Yet another day, yet another ….. get the drift yet? Good. OK, it ended up Tilehurst 0 Selhurst 2 and for the zillionth time in a row, it was yet another not-really-out-of-third-gear-at-best performance, but was still more than enough not to enduce panic. The appearance of Keith Ward in our ranks notwithstanding, we went 1-0 up with a beautiful cross. In fact, so beautiful that if the cross was a woman, you would see the cross on the front cover of Maxim bending down seductively and exposing acres of cleavage. With such a metaphore, it was unsurprising that Matt Everard bulged the net. Second half? Well, Ryan Gray did give a nice whack to make it 2-0, and we did get a nice Robin Hood song to boot


Plus points: Won. Away. Clean sheet. Blah. Etc. Yada. Oh, and our crossing was good

Minus points: The game was a bit shit though

The referee’s a ……. : Was affectionally termed a “cunt”, and it was suggested that he loved his whistle a lot. You are within your rights to insert a crude comment about the ref enjoying blowing something

Them: Well, er, I’ve got to be nice to them after I got accused of being insulting to other teams for them being easy pickings (unless the “you’re rude” comment is a complement).

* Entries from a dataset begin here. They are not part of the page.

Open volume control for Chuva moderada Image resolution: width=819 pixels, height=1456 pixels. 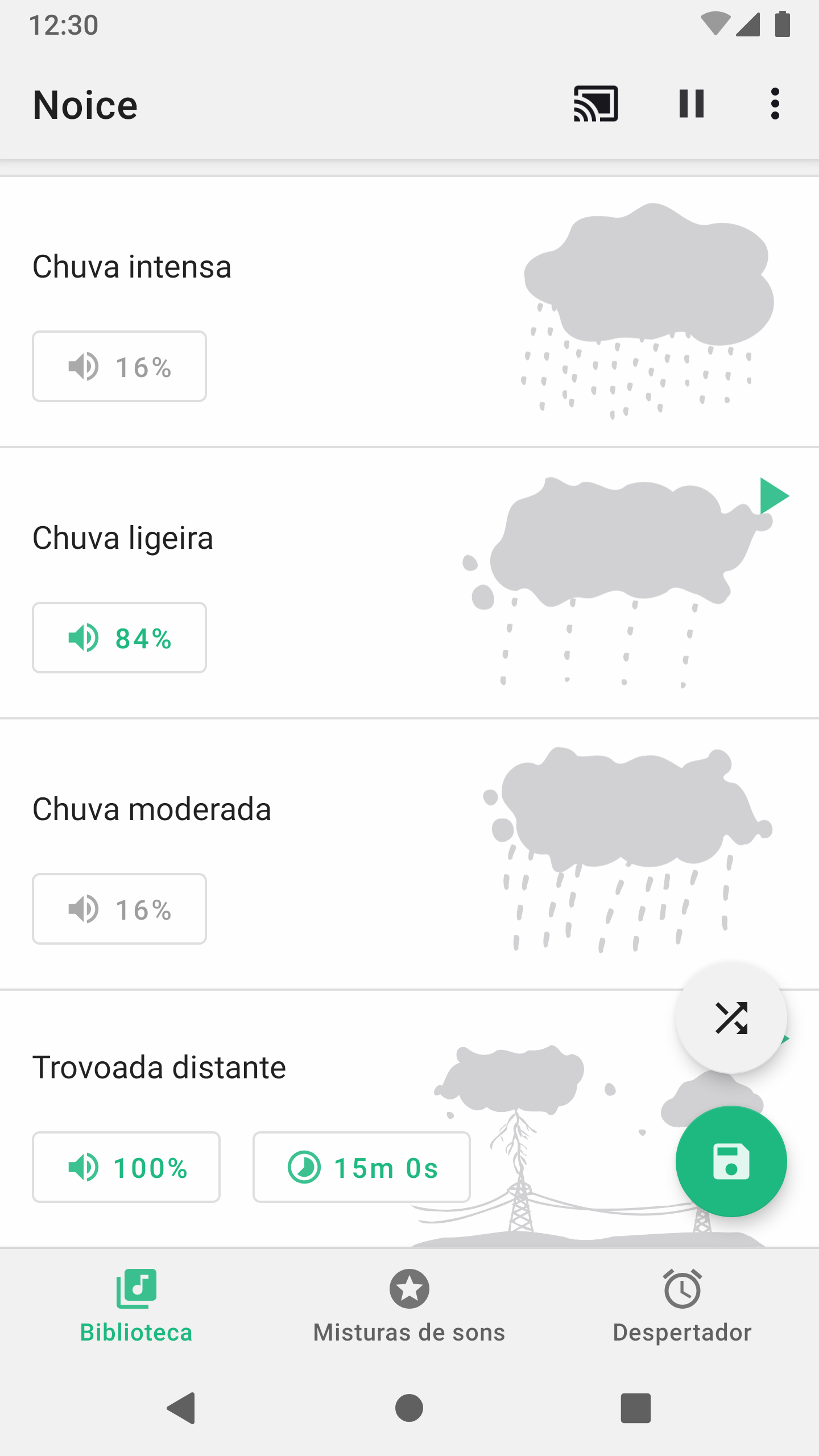(119, 909)
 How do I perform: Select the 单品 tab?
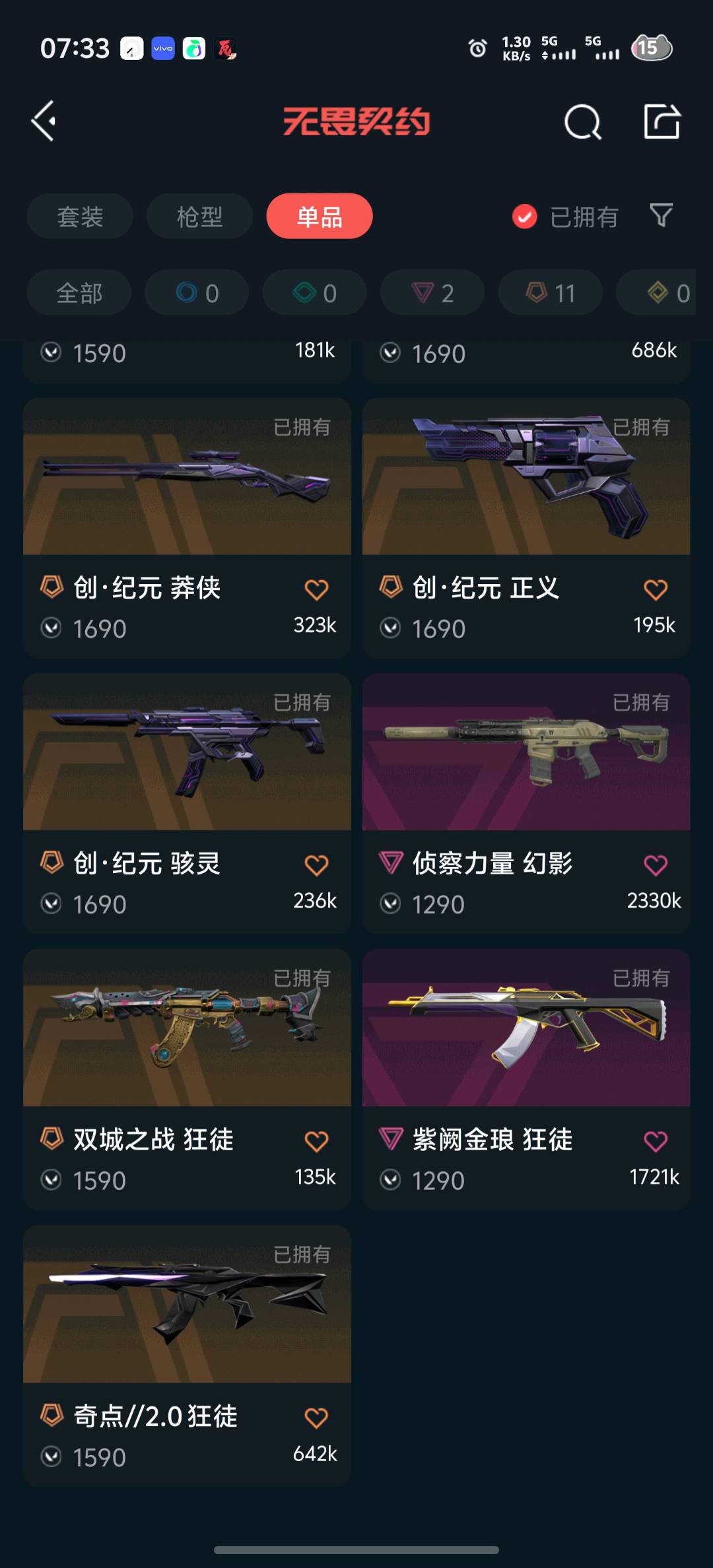coord(320,216)
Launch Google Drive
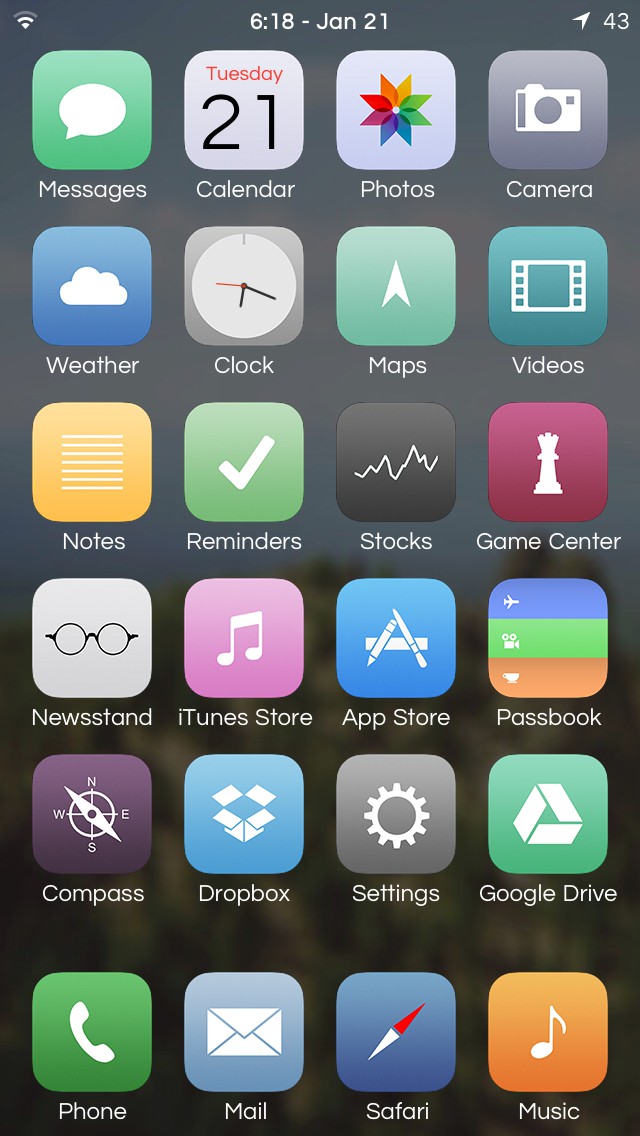This screenshot has height=1136, width=640. coord(548,814)
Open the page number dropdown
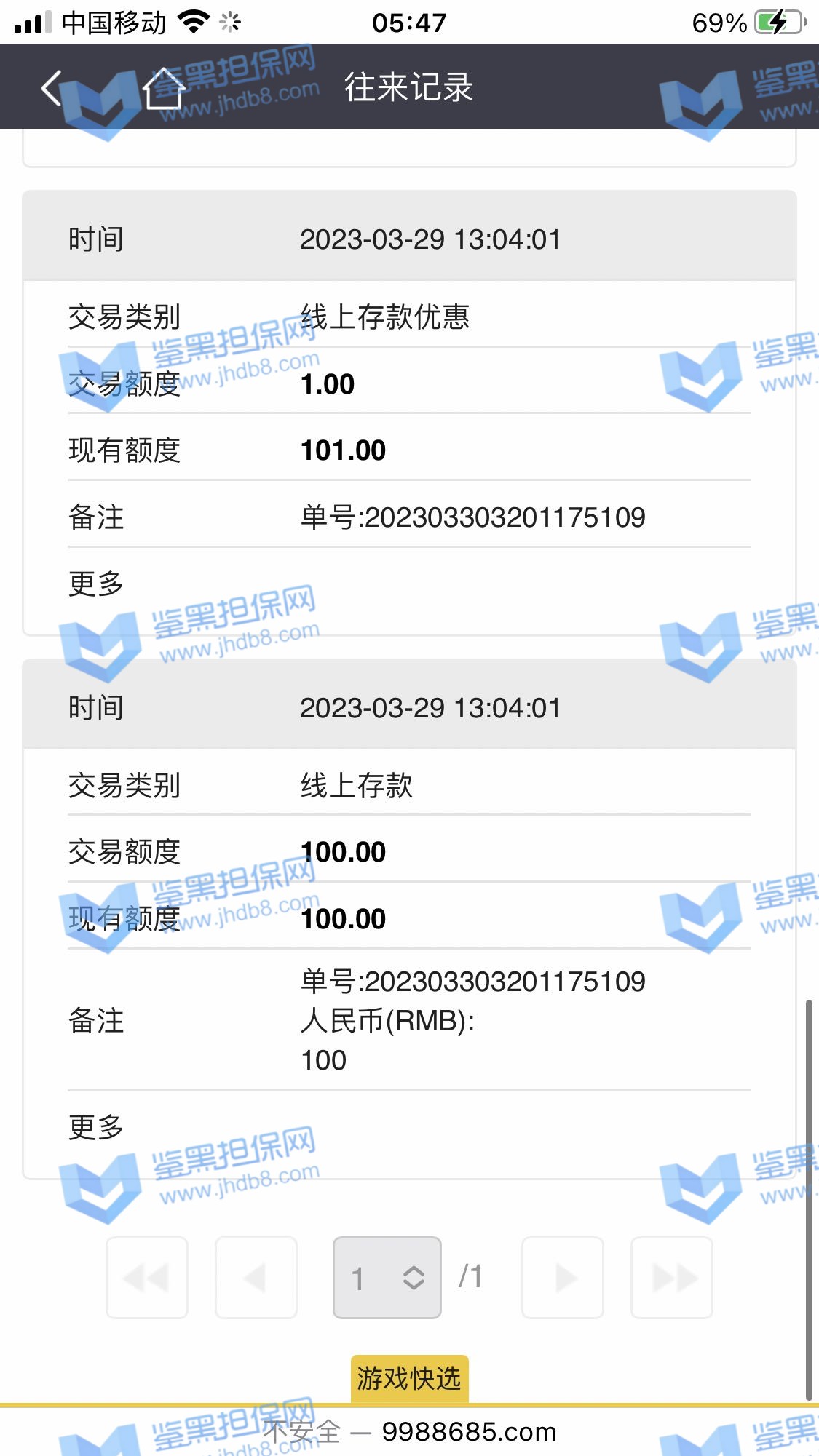The height and width of the screenshot is (1456, 819). [387, 1278]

So….. they pushed forward a couple of times, and even had us under the cosh for a while. Well, they did have a shot on goal on 50 minutes and got a corner on 51. They themselves wished us well on the PA – “we’re sorry we may never see you again” – though the area itself is full of neds (ask any Glaswegian what that means) and some of the more primitive of pikey. A reported sighting of one such local with shoulder length hair and a shaven top is one I’m glad is not taken. Coincidentally, their main stand was thought to be constructed by PIKEA….

Song Sung Blue – Reading Town goalie special: Boy did he get it. The former Hartley Witney shot-stopper, named Michael (don’t know his second name), kept getting his first name sung in some of the most mumsy-like, high pitched voices I’ve ever heard. If you remember the mother in “Sorry” who kept saying “Language, Timothy”, you’d understand. One of our number, who’s obsession with apes borders on requiring extensive therapy, suggested that Michael touched chimps where they don’t want to be touched, that the goalkeeper likes performing oral sex on monkeys and even labelled the goalie a “sicko”….

Three’s a crowd: I am sure there were less there this time than last year. It was a shit journey then, and it felt worse coming home. It was certainly very empty 30 minutes before kick-off. Some do reckon that the attendance was the same as last year, but with the amount of alcohol many drunk last year, I am not convinced they even knew that they went to the game last season.

Point to ponder: Why DOES Joe Sheerin look much redder in the face after 40 minutes than anyone else?

Truth is stranger than fiction: (1) Reading Town #2 had no left arm. Seriously. As much as I do genuinely admire the guy for playing with such a disability, it did make the calls for “handball” just that little bit more dubious. (2) At least three of our players propping up the bar during the second half. Leaving one female Womble to come out of the bar in the second half looking rather red in the face and claiming she felt like she’d been slapped in the face. (3) The Reading Town groundsman acting like Viz’s Parkie and confiscating a football at HT from some kids. In true Womble fashion, the kids nicked the ball back. They’ll go far.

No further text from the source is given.